10:16 AM MST on Tuesday, May 22, 2007

By JANE ERIKSON / Arizona Daily Star

TUCSON, Ariz. (AP) -- It's a little after 9 a.m. - time for morning snack in Paula McPheeters' preschool classroom at Ochoa Elementary School.

But first, a short breathing exercise.

"With every breath, we breathe in everything good," McPheeters tells her pupils. "Now let's breathe out everything bad."

Here in one of Tucson's poorest neighborhoods, McPheeters and her colleagues have developed a preschool classroom so special it was one of eight recently visited by more than 200 educators meeting in Tucson.

They were here to learn about Reggio Emilia - an educational method named after the city in northern Italy where it got its start after World War II. Parents and educators in the war torn city wanted to create a school program that would provide a beautiful, nurturing environment for children.

Environment is essential to Reggio Emilia, said Lella Gandini, an Italian educator now based at the University of Massachusetts. She is the Reggio Emilia liaison to schools in the United States.

"It's creating a beautiful, orderly environment that's not only beneficial for people who walk into the school, but also for the teachers and children who work here," Gandini said of the Ochoa program. "You feel good about being here."

McPheeters and classroom aide Nohemy Salmeron have created such an environment. The walls and many furnishings are a soft white. A comfy love seat and chair sit around a large braided rug in front of an artificial fireplace. Large windows let in natural light, supplemented by table lamps instead of overhead fluorescent lights.

McPheeters and Salmeron call their classroom Salon de Esperanzas y Suenos - the Room of Hopes and Dreams. "Hopes and Dreams" also is the title of a video McPheeters made of parents talking about what they want for their children.

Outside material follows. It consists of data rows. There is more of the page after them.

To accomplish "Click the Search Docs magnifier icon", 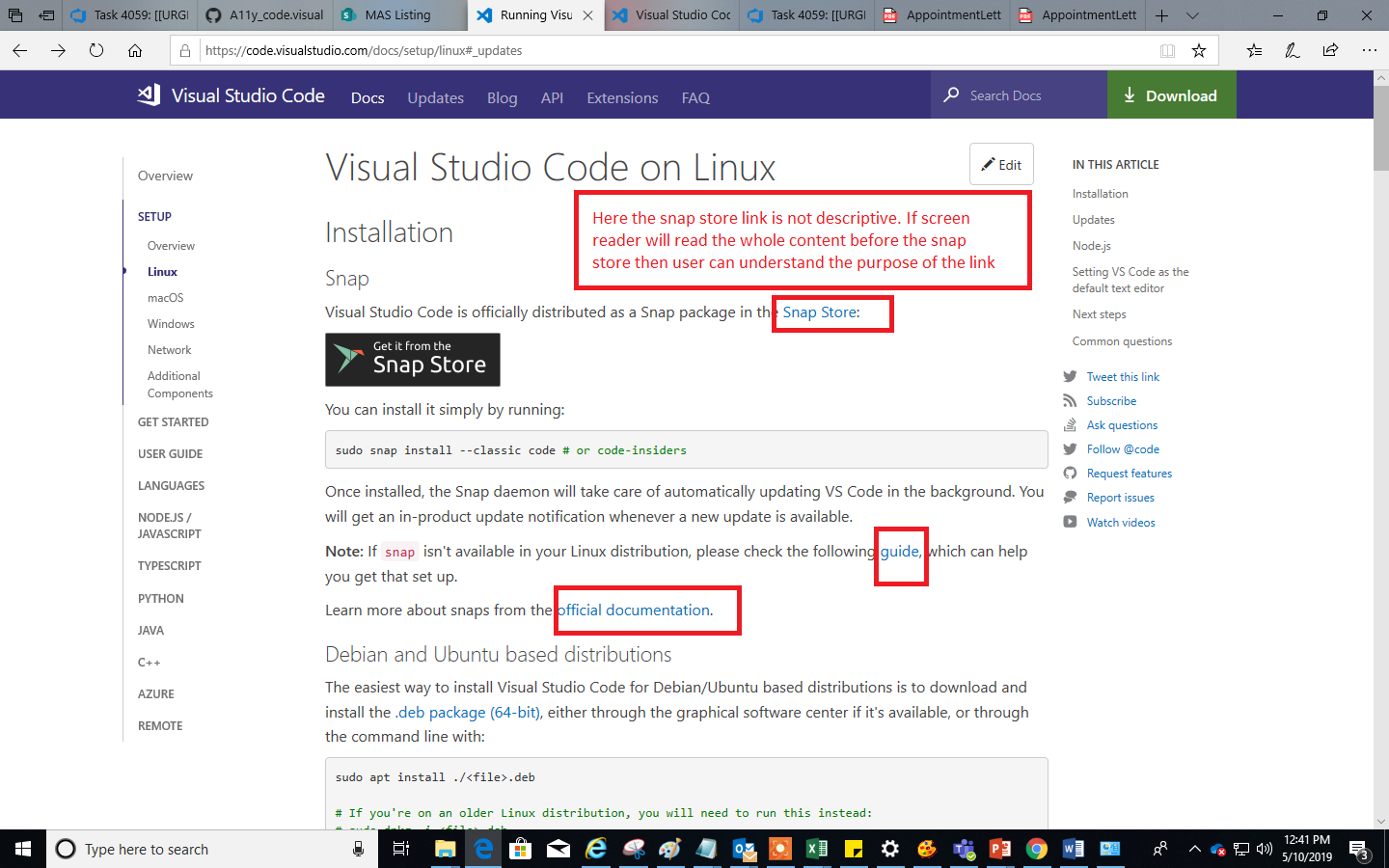I will 951,95.
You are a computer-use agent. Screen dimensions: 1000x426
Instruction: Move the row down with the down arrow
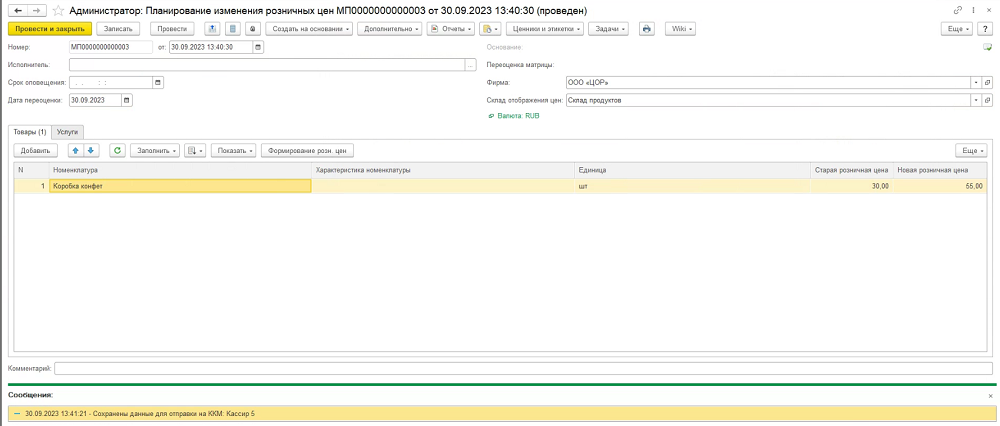(x=90, y=150)
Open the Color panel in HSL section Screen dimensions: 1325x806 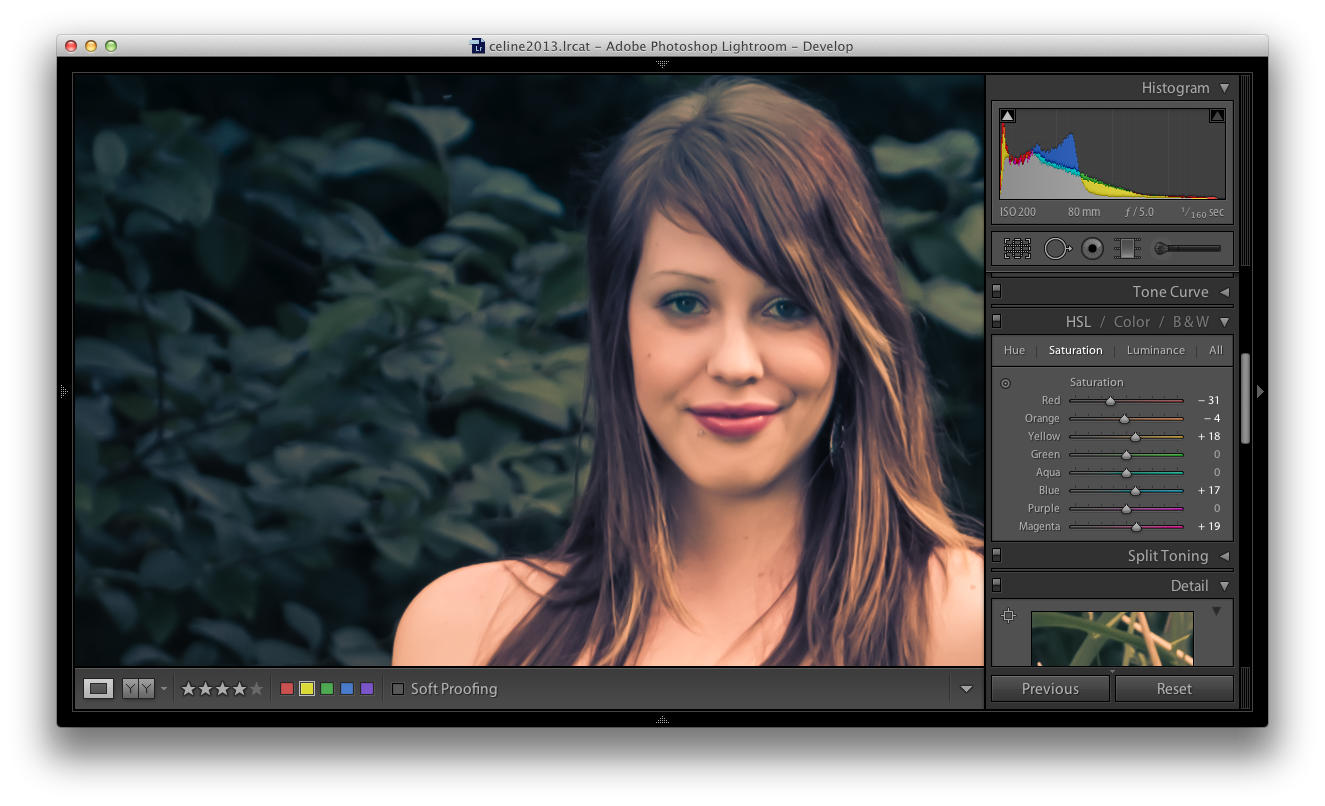[1131, 321]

"My role as teacher is complex," McPheeters said. "I'm a researcher, guide, nurturer and data gatherer. I want to learn about each child and learn alongside each child. I am listening, observing, interacting and documenting ... I want to listen to the children and their parents. I want their voices to be heard."

The two women who are credited with bringing Reggio Emilia to Tucson are Pauline Baker, an artist and teacher at Ochoa and other schools in Tucson Unified School District, and Mimi Gray, director of Amphitheater Public Schools Community Extension Programs.

They learned about Reggio Emilia at a conference in Portland, Ore., in 1993. The presentation "was breathtaking," Gray recalled.

"What Reggio Emilia teaches us is that children are co-constructors of their own knowledge," Gray said. "They're not empty vessels that we pour information into."

Two mornings a week, the children from McPheeters' classroom go to the studio Baker created out of an old "modular" building at Ochoa. Outside it is plain; inside creamy white walls and work tables create the same easygoing atmosphere of the Hopes and Dreams room.

Papers, paints and other materials are grouped by color and stored on open shelves that beckon little hands. Collections of corks, shells, stones and other items are displayed throughout the room.

The children can work at tables or stand in front of easels to paint. A centerpiece of the room is a wooden loom on which children, their parents and grandparents are working together on a Hopes and Dreams weaving made of ribbons and other fibers.

Baker never starts her sessions by telling the children, "This is what we're going to do today," she said.

"I never have lessons planned. Instead, I plan for possibilities."

Baker sees herself less as a teacher than as someone whose job is to help children feel loved, appreciated and respected.

Teaching the Reggio Emilia way does not cost extra money. But it does require a great deal of work and study on the part of teachers, not all of whom embrace the method, said Eleanor Droegemeier, the school district's early childhood education coordinator. She welcomes the approach but does not require it of teachers, she said.

"Critics say, 'Oh, Reggio - that's where you do all the walls white.' But it's so much more than that," Droegemeier said. "It's the sense of community, the family involvement. It's really about the relationships."